As humans, we are biologically wired to focus on what we can’t control so we can track threats and respond to them promptly. When we act from this factory setting, it keeps you as the thermometer.

For example, Keisha was a leader in a finance function which had a lot of holes in its system. Her SVP and business partners would reach out to her from 7am to 11pm. She was overwhelmed and spent her days ‘fighting fires’.  She got to the point where she was ready to leave.

Where was her power? We sorted out the aspects of the situation she could control, her 50%, and distinguished those from the aspects of the situation she couldn’t control, the other 50%. She became impeccable for her 50%, maximizing what she could control.

She started to approach the situation as the thermostat: she gathered the involved parties into a series of meetings, presented her vision of a root cause fix, and systematically got buy-in for her vision from her peers and the CEO.  She stopped reacting to every request because of her need to please and pressure to prove herself.  She elevated the contribution of her team members, freeing her up to lead strategically.

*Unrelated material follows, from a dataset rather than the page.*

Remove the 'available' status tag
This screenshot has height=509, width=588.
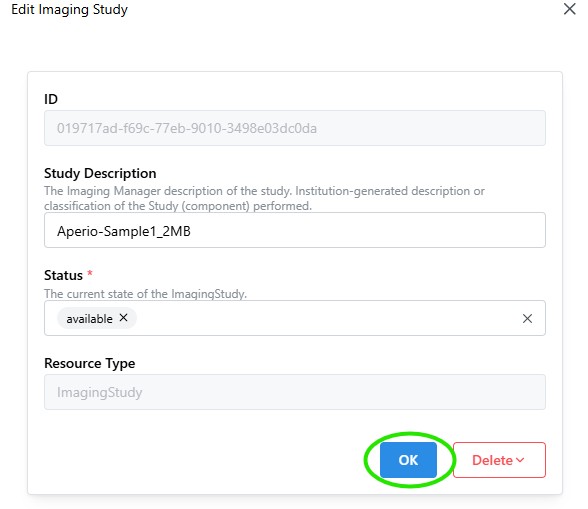click(123, 318)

Keisha started maximizing what she could control, and led all parties in the cross-functional problem to a company-wide solution.  The CEO put her on the fast track to be the CTO successor, and she now has dinner each evening with her husband.


2. You give away your power.

Many leaders source their self-confidence from the feedback they get from others in their job.  It’s important for every leader to be responsive to feedback on how they can be more effective in their role. However, this is different than the inner feeling of confidence you have about yourself as a person. When a leader tries to derive their inner self-confidence from their job, it drives them to act with behaviors intended to get validation or prevent negative feedback, rather than make their best contribution.

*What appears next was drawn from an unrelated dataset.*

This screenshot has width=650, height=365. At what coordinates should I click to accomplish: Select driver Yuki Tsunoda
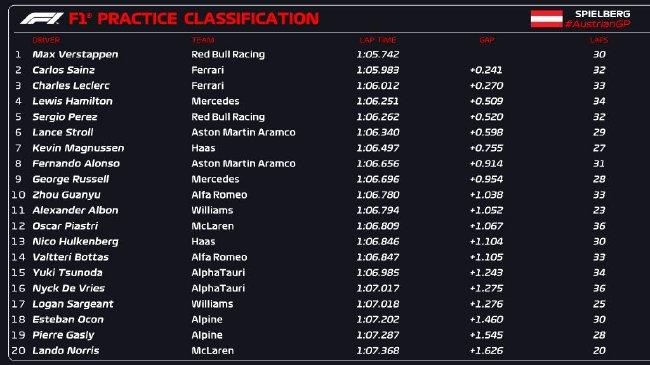coord(67,273)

I coached a Chief Human Resources Officer who felt pressure to transform her company’s culture to be more inclusive, and also to make a final call on return to work decisions. She had brought up her point of view to her executive peers a few times and couldn’t get heard. She believed that they were looking to her to have all the answers, and was concerned she would be judged for not being able to make the impact expected of her.

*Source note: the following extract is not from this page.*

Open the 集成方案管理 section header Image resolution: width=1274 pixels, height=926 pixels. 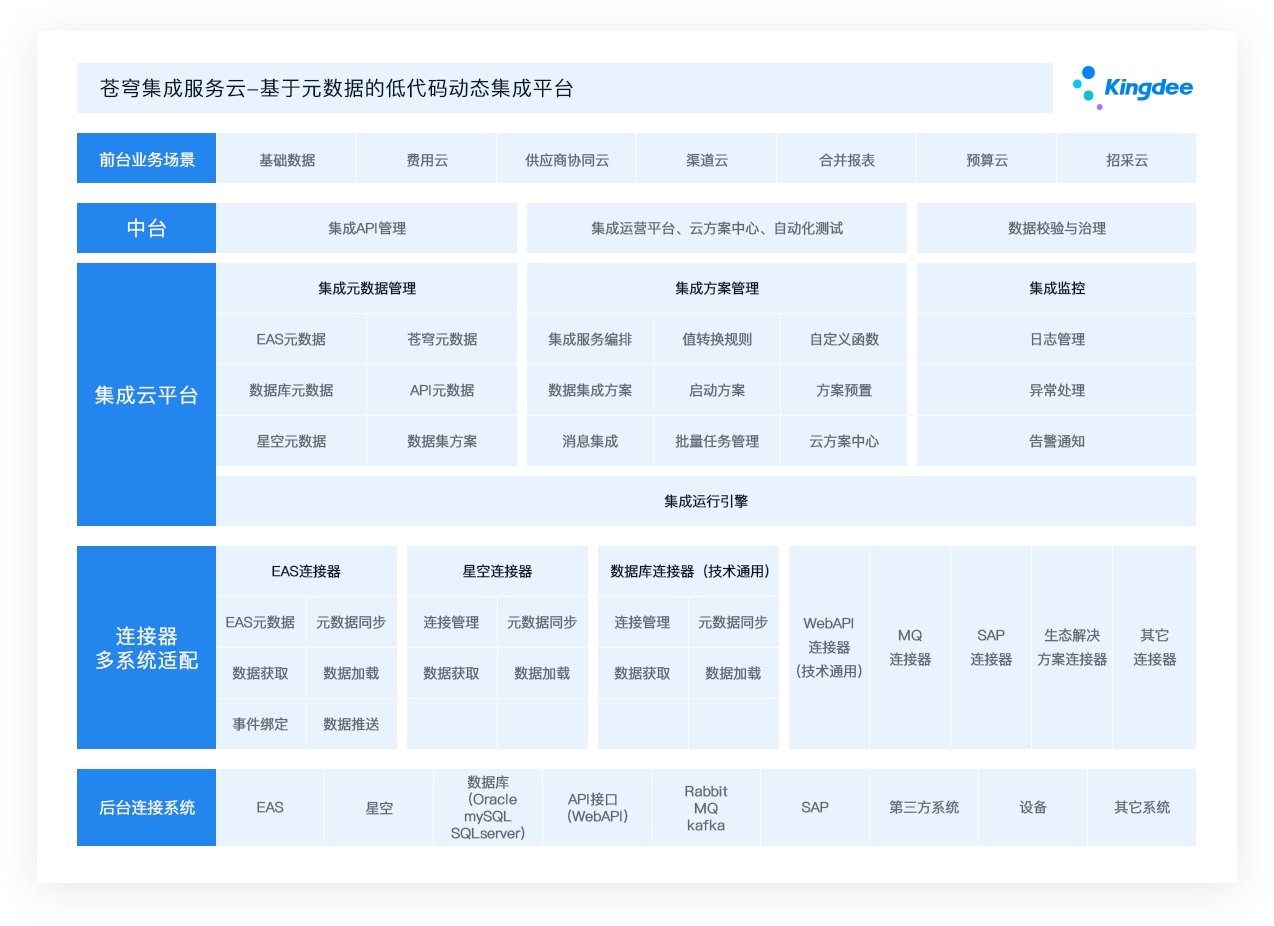coord(716,288)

For her upcoming executive team meeting, she planned to put together another PowerPoint about the corporate scorecard to try to get buy-in for her ideas. In our coaching we strategized a different approach. Instead of playing her small game (worrying whether her peers thought she was living up to expectations) she played her big game.

This time she made a safe space for a conversation about why the leadership team was not acting on decisions that reflected their stated values. She took responsibility for her own contribution to this and invited her peers to reflect on how they were leading as well. This courageous act sparked a series of authentic conversations that led to a transformation that became part of the DNA of the organization.

She didn’t give away her power worrying what others thought about her. Instead, she thought about the contribution she was there to make and her legacy. She was the thermostat, setting a new temperature and standard for communication and role modeling on the executive team.


3. You overlook the power you already have.

Your power goes beyond the tasks written in your job description. As the leader, you create the weather on the team – you can set the tone, shape the vision, and use your attention and social capital to support people and initiatives. You also have relational power.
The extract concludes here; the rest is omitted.